Saved data entries
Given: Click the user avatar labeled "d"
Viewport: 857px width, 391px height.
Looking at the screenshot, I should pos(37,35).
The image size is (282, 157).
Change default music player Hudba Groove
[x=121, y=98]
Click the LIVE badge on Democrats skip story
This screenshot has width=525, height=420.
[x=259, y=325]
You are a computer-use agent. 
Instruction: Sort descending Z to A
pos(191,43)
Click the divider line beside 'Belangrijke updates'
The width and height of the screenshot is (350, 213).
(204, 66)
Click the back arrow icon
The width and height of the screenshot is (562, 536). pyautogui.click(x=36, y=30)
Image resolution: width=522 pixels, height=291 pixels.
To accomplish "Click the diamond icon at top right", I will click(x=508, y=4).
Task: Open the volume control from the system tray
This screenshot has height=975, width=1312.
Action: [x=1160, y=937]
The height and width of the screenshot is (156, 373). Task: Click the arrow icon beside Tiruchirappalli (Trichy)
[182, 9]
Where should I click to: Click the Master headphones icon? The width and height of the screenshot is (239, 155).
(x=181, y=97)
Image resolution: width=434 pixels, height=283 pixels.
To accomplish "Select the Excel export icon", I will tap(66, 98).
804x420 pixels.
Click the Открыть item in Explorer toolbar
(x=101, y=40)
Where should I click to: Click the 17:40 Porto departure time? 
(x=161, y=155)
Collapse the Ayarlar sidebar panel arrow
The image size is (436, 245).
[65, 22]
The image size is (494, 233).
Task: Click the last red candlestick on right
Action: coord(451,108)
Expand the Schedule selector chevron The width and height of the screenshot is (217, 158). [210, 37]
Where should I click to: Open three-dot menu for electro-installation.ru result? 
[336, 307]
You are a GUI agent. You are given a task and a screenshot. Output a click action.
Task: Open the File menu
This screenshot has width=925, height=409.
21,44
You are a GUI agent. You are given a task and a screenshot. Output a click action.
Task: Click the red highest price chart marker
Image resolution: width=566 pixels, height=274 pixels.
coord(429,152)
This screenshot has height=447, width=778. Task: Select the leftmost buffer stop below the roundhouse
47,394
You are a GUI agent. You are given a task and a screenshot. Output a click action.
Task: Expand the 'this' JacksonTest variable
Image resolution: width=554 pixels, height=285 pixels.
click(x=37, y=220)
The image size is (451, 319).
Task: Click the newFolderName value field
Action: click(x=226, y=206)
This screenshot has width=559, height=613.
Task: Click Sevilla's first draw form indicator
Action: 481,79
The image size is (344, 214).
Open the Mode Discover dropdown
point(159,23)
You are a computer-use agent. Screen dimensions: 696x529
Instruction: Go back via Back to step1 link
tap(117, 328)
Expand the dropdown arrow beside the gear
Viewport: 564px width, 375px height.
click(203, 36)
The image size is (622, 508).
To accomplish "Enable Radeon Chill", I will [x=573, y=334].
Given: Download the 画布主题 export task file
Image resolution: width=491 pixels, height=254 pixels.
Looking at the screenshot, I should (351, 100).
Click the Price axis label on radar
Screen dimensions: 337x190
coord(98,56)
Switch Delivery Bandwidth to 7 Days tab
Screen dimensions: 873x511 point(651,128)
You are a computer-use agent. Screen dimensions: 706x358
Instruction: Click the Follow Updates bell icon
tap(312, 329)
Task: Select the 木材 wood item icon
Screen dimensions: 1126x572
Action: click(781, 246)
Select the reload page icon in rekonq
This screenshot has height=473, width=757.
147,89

WORK REQUIRED ::
Transcribe every record above exactly.

COMPLETED EXERCISE ::
Given: Click the user avatar labeled "d"
Viewport: 857px width, 391px height.
Looking at the screenshot, I should pos(37,35).
The image size is (282, 157).
Change default music player Hudba Groove
[x=121, y=98]
Click the LIVE badge on Democrats skip story
This screenshot has width=525, height=420.
[x=259, y=325]
You are a computer-use agent. 
Instruction: Sort descending Z to A
pos(191,43)
Click the divider line beside 'Belangrijke updates'
The width and height of the screenshot is (350, 213).
(204, 66)
Click the back arrow icon
The width and height of the screenshot is (562, 536). pyautogui.click(x=36, y=30)
Image resolution: width=522 pixels, height=291 pixels.
To accomplish "Click the diamond icon at top right", I will click(x=508, y=4).
Task: Open the volume control from the system tray
This screenshot has height=975, width=1312.
Action: [x=1160, y=937]
The height and width of the screenshot is (156, 373). Task: Click the arrow icon beside Tiruchirappalli (Trichy)
[182, 9]
Where should I click to: Click the Master headphones icon? The width and height of the screenshot is (239, 155).
(x=181, y=97)
Image resolution: width=434 pixels, height=283 pixels.
To accomplish "Select the Excel export icon", I will tap(66, 98).
804x420 pixels.
Click the Открыть item in Explorer toolbar
(x=101, y=40)
Where should I click to: Click the 17:40 Porto departure time? 
(x=161, y=155)
Collapse the Ayarlar sidebar panel arrow
The image size is (436, 245).
[65, 22]
The image size is (494, 233).
Task: Click the last red candlestick on right
Action: coord(451,108)
Expand the Schedule selector chevron The width and height of the screenshot is (217, 158). [210, 37]
Where should I click to: Open three-dot menu for electro-installation.ru result? 
[336, 307]
You are a GUI agent. You are given a task and a screenshot. Output a click action.
Task: Open the File menu
This screenshot has width=925, height=409.
21,44
You are a GUI agent. You are given a task and a screenshot. Output a click action.
Task: Click the red highest price chart marker
Image resolution: width=566 pixels, height=274 pixels.
coord(429,152)
This screenshot has height=447, width=778. Task: Select the leftmost buffer stop below the roundhouse
47,394
You are a GUI agent. You are given a task and a screenshot. Output a click action.
Task: Expand the 'this' JacksonTest variable
Image resolution: width=554 pixels, height=285 pixels.
click(x=37, y=220)
The image size is (451, 319).
Task: Click the newFolderName value field
Action: click(x=226, y=206)
This screenshot has width=559, height=613.
Task: Click Sevilla's first draw form indicator
Action: 481,79
The image size is (344, 214).
Open the Mode Discover dropdown
point(159,23)
You are a computer-use agent. Screen dimensions: 696x529
Instruction: Go back via Back to step1 link
tap(117, 328)
Expand the dropdown arrow beside the gear
Viewport: 564px width, 375px height.
click(203, 36)
The image size is (622, 508).
To accomplish "Enable Radeon Chill", I will [x=573, y=334].
Given: Download the 画布主题 export task file
Image resolution: width=491 pixels, height=254 pixels.
Looking at the screenshot, I should (351, 100).
Click the Price axis label on radar
Screen dimensions: 337x190
coord(98,56)
Switch Delivery Bandwidth to 7 Days tab
Screen dimensions: 873x511 point(651,128)
You are a computer-use agent. Screen dimensions: 706x358
Instruction: Click the Follow Updates bell icon
tap(312, 329)
Task: Select the 木材 wood item icon
Screen dimensions: 1126x572
Action: click(781, 246)
Select the reload page icon in rekonq
This screenshot has height=473, width=757.
147,89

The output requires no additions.